友人であり、敬愛するミュージシャンであるトリオ・ロス・ファンダンゴスが、
タンゴの本場、アルゼンチンはブエノスアイレスで演奏旅行中だ。
3人のメンバー、同行カメラマンのぢゅんぼうさん、私のダンスの師匠でもあり、
TLFとはいつも一緒にステージを作っているケンジ&リリアナさん、
ツアーを仕切ってあれこれとお世話くださっているチノみほさん、
それぞれがライブ感いっぱいの現地報告をブログやFBに上げてくれているので、
こちらもいっしょにブエノスに行っている気分だ。
(37℃の暑さはNo, gracias.だけど)
今回のツアーの前に、ヴァイオリンの谷本さんが自身のブログで
「限界の外に向かう演奏について」メンバーで話し合った、と書いていた。
曰く
限界を、覆いを突き破ってその向こう側に突出したい、
その向こう側の音を出したい。
これで思い出したのが、「Johari's window ジョハリの窓」だ。
心理学やコミュニケーション学をかじった人なら、その入り口で必ず習ったと思うのだけど、
「自分」と言う存在は、自分に見えている部分と、他者から見えている部分、
両方に見えている部分、どちらにも見えていない部分、から成る、と考え、図式化したものだ。

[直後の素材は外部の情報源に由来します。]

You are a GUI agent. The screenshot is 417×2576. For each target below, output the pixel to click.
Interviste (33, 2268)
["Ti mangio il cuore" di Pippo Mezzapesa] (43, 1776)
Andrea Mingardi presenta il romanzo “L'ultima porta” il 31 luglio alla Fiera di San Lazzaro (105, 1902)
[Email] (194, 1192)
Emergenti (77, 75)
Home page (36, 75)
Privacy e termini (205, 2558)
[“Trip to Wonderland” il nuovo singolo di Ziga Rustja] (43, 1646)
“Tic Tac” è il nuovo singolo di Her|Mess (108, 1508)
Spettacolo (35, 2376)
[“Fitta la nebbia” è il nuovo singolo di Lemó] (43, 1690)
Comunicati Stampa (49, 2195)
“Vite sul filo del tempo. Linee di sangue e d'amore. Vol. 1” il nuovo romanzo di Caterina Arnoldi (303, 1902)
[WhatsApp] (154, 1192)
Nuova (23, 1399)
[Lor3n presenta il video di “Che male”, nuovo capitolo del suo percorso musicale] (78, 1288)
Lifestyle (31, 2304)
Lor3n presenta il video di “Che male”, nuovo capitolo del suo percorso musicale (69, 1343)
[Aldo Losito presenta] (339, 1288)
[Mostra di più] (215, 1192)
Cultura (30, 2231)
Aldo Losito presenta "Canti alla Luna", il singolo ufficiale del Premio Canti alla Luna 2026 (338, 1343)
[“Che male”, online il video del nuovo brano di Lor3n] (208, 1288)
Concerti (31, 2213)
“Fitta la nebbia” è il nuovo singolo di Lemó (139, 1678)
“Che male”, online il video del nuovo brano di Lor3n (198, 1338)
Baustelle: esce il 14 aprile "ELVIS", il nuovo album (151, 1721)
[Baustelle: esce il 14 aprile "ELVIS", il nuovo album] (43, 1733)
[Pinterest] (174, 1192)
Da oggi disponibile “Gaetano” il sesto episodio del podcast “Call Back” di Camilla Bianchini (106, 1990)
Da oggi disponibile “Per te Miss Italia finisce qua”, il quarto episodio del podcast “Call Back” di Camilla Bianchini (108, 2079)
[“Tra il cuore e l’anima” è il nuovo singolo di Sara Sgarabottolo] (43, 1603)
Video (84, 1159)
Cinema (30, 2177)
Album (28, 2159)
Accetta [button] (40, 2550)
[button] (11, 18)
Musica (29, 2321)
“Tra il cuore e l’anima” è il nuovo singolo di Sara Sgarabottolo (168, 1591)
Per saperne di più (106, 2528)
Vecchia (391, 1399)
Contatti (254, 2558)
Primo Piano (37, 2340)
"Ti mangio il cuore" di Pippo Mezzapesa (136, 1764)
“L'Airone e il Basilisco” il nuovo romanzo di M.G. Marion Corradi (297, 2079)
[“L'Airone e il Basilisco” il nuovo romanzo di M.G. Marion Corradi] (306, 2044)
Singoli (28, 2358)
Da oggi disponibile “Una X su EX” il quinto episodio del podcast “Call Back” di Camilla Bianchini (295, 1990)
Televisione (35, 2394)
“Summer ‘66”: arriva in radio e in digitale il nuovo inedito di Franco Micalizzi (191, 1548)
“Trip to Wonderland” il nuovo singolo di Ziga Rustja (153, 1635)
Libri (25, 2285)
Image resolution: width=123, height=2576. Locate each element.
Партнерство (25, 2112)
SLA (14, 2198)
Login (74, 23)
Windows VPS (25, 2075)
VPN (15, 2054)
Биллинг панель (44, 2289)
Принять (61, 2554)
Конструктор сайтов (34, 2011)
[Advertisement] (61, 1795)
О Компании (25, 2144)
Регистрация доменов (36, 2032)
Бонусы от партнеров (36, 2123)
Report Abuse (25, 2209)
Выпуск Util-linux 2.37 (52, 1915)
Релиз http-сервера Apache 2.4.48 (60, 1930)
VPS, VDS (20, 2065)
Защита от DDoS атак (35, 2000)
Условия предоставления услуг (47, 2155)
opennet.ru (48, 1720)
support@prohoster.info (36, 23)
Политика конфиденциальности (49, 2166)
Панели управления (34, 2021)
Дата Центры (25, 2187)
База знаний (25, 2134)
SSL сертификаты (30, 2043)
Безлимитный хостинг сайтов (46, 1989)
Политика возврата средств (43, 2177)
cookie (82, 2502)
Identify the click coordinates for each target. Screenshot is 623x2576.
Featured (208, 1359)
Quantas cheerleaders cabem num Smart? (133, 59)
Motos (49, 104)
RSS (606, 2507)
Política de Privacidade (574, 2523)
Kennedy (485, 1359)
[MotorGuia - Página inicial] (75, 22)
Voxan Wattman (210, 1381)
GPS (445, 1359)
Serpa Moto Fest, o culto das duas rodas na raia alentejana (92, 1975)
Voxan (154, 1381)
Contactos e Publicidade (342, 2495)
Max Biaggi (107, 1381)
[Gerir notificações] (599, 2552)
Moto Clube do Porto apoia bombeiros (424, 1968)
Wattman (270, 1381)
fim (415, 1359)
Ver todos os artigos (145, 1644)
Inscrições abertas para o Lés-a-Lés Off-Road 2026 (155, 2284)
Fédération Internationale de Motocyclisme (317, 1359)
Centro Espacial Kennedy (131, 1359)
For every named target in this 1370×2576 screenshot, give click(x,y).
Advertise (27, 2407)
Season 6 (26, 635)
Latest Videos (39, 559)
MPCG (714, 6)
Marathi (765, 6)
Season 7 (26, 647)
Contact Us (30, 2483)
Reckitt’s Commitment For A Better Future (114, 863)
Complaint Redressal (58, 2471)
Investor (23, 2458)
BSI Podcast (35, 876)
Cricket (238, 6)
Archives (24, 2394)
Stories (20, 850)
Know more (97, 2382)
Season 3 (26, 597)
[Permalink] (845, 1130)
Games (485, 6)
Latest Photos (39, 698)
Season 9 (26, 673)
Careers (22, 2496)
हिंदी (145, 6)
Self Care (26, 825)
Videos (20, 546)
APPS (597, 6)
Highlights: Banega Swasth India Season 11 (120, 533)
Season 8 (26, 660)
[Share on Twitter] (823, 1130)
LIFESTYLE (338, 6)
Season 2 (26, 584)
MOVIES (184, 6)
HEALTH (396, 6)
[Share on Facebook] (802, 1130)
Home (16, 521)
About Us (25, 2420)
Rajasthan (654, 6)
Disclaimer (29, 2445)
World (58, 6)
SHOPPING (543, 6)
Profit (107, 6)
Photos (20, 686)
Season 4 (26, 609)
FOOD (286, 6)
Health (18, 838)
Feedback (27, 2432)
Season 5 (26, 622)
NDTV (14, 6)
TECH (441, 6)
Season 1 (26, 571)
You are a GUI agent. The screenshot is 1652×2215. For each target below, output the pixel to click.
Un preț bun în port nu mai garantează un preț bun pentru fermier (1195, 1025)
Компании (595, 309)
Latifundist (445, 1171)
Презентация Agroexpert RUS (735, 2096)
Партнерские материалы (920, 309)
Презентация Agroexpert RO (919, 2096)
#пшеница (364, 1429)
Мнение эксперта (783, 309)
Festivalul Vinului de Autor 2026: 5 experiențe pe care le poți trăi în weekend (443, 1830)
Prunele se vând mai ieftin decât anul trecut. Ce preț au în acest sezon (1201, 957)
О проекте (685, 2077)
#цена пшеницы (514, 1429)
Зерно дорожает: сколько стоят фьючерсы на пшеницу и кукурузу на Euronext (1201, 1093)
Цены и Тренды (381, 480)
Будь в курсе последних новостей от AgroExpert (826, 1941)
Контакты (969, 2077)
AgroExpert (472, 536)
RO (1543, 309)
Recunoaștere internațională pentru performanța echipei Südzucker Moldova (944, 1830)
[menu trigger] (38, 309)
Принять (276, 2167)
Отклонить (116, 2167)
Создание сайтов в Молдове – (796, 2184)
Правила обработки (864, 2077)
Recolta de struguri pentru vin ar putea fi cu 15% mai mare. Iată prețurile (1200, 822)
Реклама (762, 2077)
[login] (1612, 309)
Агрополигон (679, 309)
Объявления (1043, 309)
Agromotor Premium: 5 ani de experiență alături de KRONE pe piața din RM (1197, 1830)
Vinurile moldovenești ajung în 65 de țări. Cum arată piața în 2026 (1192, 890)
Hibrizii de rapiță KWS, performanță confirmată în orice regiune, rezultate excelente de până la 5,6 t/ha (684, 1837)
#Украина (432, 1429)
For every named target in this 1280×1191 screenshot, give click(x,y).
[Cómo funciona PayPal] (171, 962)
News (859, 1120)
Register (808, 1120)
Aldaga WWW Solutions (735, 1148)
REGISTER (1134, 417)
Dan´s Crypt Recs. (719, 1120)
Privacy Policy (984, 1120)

私がこれを教わったのは、大学のコミュニケーション概論Iという講座だったのだが、
恩師のS教授はこの図を黒板に書いたあと、「未知の窓 unkonwn self」の部分の枠を、
黒板消しでちっちっちっ、と点線に変えた。
こんな感じ (拙い絵で申し訳ない<m(__)m> )
つまり、unknown self というのは、|未知、誰にもわからない部分なのだから、
それがどこまであるか、その限界もわからない、線は引けないでしょ、というのだ。
そして、教授は言った。
みなさんには無限の可能性があるんです!
この言葉に、これまでどれだけ支えられてきたかわからない。
もうだめ、無理、と思うとき、この先どうなるんだろう、と不安なとき、
この「窓」と教授の言葉を思い出して、顔を上げて前に進んできた。
夫が難病になって、いま身体能力という意味では限界が狭まっているといえるかもしれない。
けれど、一人の人間の存在としての限界は、必ずしも狭まってはいないと思う。
夫も私も、こうなって初めて見えてきたもの、病気がなければわからなかったことが多々あり、
新たな地平を見ている気がするからだ。無限の可能性がある、私にも、あなたにも。
ファンダンゴスのみんなも、今、三度目のブエノスアイレスで
14年前の結成時には思いもよらなかった景色を見ていることだろう。
それは、この間ひとつひとつ積み上げてきた努力の結果であり、
人と人との結びつきがもたらしたものであり、音楽がその力で産み出したものであるけれど、
限界と思えたところは、たぶんいくつもあって、
それを越えてきたのは無限の可能性があったからだ。
限界はある、けれど、可能性は無限。
だから、きっと、目指す「限界の向こう側」にあなたたちは行くだろう。
羽ばたけ、ファンダンゴス!¡Vamos, Trio Los Fandangos!